» **Exercise brief**
Write out the full listing again. Make no alterations.

» **Supplied material**
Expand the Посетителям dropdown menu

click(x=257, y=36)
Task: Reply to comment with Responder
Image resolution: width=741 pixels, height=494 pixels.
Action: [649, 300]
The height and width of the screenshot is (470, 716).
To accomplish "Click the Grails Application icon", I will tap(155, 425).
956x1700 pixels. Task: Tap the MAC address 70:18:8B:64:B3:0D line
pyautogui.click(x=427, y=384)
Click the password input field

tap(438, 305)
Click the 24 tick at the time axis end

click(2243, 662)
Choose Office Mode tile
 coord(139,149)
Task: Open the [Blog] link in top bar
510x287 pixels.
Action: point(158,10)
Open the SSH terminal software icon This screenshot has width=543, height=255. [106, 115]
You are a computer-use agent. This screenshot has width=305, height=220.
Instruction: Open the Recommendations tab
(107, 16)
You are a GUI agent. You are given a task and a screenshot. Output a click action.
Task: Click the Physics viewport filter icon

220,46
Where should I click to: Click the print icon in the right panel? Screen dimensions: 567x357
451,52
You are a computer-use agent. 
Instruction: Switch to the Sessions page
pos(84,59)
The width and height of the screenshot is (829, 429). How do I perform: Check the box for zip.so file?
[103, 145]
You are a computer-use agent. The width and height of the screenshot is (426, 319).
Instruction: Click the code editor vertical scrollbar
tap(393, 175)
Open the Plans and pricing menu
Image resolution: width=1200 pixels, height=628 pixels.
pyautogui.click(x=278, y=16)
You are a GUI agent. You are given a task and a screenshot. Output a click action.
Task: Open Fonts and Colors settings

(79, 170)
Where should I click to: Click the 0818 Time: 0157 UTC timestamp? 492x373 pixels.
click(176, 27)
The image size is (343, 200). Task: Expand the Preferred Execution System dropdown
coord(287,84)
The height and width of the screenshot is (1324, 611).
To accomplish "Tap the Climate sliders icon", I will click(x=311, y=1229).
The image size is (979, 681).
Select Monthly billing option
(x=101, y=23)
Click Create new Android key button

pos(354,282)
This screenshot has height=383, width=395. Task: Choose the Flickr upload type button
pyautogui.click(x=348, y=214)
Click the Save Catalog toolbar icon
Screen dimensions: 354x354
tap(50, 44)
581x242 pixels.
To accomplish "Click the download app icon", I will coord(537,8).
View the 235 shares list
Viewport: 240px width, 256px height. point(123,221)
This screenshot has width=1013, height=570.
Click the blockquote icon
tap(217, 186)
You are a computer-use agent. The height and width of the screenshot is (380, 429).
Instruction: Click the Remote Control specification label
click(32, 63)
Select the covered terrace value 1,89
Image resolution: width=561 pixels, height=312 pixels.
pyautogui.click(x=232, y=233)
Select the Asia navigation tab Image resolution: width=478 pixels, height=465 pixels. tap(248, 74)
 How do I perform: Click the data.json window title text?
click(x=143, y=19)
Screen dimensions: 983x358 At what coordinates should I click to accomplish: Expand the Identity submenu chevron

» **Exercise response**
Expand the Посетителям dropdown menu

click(x=257, y=36)
Task: Reply to comment with Responder
Image resolution: width=741 pixels, height=494 pixels.
Action: [649, 300]
The height and width of the screenshot is (470, 716).
To accomplish "Click the Grails Application icon", I will tap(155, 425).
956x1700 pixels. Task: Tap the MAC address 70:18:8B:64:B3:0D line
pyautogui.click(x=427, y=384)
Click the password input field

tap(438, 305)
Click the 24 tick at the time axis end

click(2243, 662)
Choose Office Mode tile
 coord(139,149)
Task: Open the [Blog] link in top bar
510x287 pixels.
Action: point(158,10)
Open the SSH terminal software icon This screenshot has width=543, height=255. [106, 115]
You are a computer-use agent. This screenshot has width=305, height=220.
Instruction: Open the Recommendations tab
(107, 16)
You are a GUI agent. You are given a task and a screenshot. Output a click action.
Task: Click the Physics viewport filter icon

220,46
Where should I click to: Click the print icon in the right panel? Screen dimensions: 567x357
451,52
You are a computer-use agent. 
Instruction: Switch to the Sessions page
pos(84,59)
The width and height of the screenshot is (829, 429). How do I perform: Check the box for zip.so file?
[103, 145]
You are a computer-use agent. The width and height of the screenshot is (426, 319).
Instruction: Click the code editor vertical scrollbar
tap(393, 175)
Open the Plans and pricing menu
Image resolution: width=1200 pixels, height=628 pixels.
pyautogui.click(x=278, y=16)
You are a GUI agent. You are given a task and a screenshot. Output a click action.
Task: Open Fonts and Colors settings

(79, 170)
Where should I click to: Click the 0818 Time: 0157 UTC timestamp? 492x373 pixels.
click(176, 27)
The image size is (343, 200). Task: Expand the Preferred Execution System dropdown
coord(287,84)
The height and width of the screenshot is (1324, 611).
To accomplish "Tap the Climate sliders icon", I will click(x=311, y=1229).
The image size is (979, 681).
Select Monthly billing option
(x=101, y=23)
Click Create new Android key button

pos(354,282)
This screenshot has height=383, width=395. Task: Choose the Flickr upload type button
pyautogui.click(x=348, y=214)
Click the Save Catalog toolbar icon
Screen dimensions: 354x354
tap(50, 44)
581x242 pixels.
To accomplish "Click the download app icon", I will coord(537,8).
View the 235 shares list
Viewport: 240px width, 256px height. point(123,221)
This screenshot has width=1013, height=570.
Click the blockquote icon
tap(217, 186)
You are a computer-use agent. The height and width of the screenshot is (380, 429).
Instruction: Click the Remote Control specification label
click(32, 63)
Select the covered terrace value 1,89
Image resolution: width=561 pixels, height=312 pixels.
pyautogui.click(x=232, y=233)
Select the Asia navigation tab Image resolution: width=478 pixels, height=465 pixels. tap(248, 74)
 How do I perform: Click the data.json window title text?
click(x=143, y=19)
Screen dimensions: 983x358 At what coordinates should I click to accomplish: Expand the Identity submenu chevron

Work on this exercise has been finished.